***** Data records *****

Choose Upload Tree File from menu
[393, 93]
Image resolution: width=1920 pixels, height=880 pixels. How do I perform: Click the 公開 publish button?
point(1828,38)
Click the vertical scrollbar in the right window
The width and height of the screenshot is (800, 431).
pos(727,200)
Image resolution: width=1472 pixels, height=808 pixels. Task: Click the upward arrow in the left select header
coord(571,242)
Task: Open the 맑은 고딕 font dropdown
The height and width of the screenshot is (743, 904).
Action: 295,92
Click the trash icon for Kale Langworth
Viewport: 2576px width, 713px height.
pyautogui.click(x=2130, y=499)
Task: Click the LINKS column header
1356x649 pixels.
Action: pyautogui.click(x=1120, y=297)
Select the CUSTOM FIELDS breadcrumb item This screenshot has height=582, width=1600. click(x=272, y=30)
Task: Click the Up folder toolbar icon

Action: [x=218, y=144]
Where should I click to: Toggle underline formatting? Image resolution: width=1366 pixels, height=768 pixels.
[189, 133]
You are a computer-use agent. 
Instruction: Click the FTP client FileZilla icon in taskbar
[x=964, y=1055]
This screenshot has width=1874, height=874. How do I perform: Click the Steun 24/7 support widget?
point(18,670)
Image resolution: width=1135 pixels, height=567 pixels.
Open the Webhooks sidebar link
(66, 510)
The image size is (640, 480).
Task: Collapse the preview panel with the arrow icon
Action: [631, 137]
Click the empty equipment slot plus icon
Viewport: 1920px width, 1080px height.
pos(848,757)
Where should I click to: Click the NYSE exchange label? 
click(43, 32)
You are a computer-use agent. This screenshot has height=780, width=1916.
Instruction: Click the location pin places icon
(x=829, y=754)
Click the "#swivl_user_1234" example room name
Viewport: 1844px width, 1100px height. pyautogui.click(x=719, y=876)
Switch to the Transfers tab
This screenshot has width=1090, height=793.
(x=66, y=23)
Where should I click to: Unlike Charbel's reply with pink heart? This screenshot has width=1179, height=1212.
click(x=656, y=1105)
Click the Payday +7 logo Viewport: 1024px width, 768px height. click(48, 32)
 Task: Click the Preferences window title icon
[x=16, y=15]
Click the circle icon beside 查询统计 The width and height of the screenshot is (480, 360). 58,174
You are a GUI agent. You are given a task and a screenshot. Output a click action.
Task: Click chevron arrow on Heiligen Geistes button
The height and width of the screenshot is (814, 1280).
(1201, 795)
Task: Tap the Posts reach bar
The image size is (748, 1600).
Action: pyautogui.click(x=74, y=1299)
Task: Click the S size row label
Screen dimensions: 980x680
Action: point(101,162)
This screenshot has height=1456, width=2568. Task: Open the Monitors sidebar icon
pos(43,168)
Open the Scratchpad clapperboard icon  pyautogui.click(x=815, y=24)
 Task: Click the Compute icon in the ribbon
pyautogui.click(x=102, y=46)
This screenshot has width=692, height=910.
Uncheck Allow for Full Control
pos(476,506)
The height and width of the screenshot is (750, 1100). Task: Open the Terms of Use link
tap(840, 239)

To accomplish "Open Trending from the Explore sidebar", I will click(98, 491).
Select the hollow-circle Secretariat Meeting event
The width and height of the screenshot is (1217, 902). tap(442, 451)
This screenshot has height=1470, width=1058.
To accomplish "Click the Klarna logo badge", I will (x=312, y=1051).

*****

### Exercise goal
Where a line in the entries holds the word "computer", copy that line.

### Answer space
You are a computer-use agent. 
You are a computer-use agent. This screenshot has height=780, width=1916.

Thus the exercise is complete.